Valia meu aborrecimento, quem sabe, mas o quanto ao dos outros?

 

As personagens deste livro, embora tenham histórias e panos de fundo diferentes, têm em comum os seus desejos mantidos em segredo. Elas cometem pequenos pecados irrefreáveis, traições que não abalam completamente seus sentimentos ou relações, mas as fortalecem. Relatam suas reações a um desejo que, se não fosse saciado, causaria arrependimento e dor ainda maior. Assim, os contos contêm esse tom confessional por revelarem ao leitor aquilo que as personagens escondem de suas famílias, amigos ou companheiros – seja uma pequena traição durante um reencontro com um antigo amigo, seja a omissão de uma visão de mundo diferente para evitar algum conflito.

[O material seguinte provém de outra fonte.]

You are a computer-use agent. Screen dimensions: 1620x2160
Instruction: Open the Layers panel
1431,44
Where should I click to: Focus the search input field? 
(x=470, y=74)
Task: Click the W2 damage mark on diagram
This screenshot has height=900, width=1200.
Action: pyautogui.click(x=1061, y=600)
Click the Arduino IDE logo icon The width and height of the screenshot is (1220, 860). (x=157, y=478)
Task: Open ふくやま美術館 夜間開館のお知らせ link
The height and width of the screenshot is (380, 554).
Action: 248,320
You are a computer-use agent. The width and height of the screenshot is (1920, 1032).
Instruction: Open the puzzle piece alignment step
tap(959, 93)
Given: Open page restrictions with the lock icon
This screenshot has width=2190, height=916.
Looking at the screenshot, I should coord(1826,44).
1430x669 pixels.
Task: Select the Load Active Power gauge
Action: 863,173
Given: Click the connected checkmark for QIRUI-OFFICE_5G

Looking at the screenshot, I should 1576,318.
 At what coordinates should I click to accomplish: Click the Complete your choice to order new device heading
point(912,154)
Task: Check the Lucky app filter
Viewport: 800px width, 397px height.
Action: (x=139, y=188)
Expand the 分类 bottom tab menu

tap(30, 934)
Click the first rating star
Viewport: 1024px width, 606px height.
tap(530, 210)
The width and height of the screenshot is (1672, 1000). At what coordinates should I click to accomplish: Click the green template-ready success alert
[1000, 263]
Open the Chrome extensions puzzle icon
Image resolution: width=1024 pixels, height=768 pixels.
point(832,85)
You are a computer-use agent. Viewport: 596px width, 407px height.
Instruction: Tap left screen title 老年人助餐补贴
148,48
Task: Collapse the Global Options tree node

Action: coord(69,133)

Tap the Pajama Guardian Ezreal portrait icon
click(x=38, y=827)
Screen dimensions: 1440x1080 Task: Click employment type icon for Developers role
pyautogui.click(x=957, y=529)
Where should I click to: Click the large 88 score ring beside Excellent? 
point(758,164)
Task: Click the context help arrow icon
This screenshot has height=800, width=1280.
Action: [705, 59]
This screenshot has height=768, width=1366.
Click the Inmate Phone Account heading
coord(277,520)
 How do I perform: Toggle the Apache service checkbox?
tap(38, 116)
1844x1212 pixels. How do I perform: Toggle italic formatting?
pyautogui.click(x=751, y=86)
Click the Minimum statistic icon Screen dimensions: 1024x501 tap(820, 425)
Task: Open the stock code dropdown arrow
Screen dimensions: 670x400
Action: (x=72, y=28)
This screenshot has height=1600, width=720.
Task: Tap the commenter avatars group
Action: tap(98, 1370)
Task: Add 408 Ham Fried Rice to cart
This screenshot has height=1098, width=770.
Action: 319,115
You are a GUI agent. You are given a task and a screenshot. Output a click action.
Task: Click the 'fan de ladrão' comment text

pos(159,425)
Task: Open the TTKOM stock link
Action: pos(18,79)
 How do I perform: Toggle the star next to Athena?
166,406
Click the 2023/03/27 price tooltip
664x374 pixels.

Ódio, amizade, namoro, amor, casamento foi uma boa leitura de início de ano. Há tanta coisa em comum na vida de todos, tantos detalhes que, de tão corriqueiros, não sentimos a necessidade de pensar mais a fundo sobre eles, que ver isso tudo representado pela literatura de Alice Munro é ir um pouquinho mais além na compreensão de como nos relacionamos com quem está, ou esteve, próximo da gente. Apesar do título se referir a uma brincadeira infantil, ele representa bem a passagem que os contos de Alice faz por essas etapas da vida.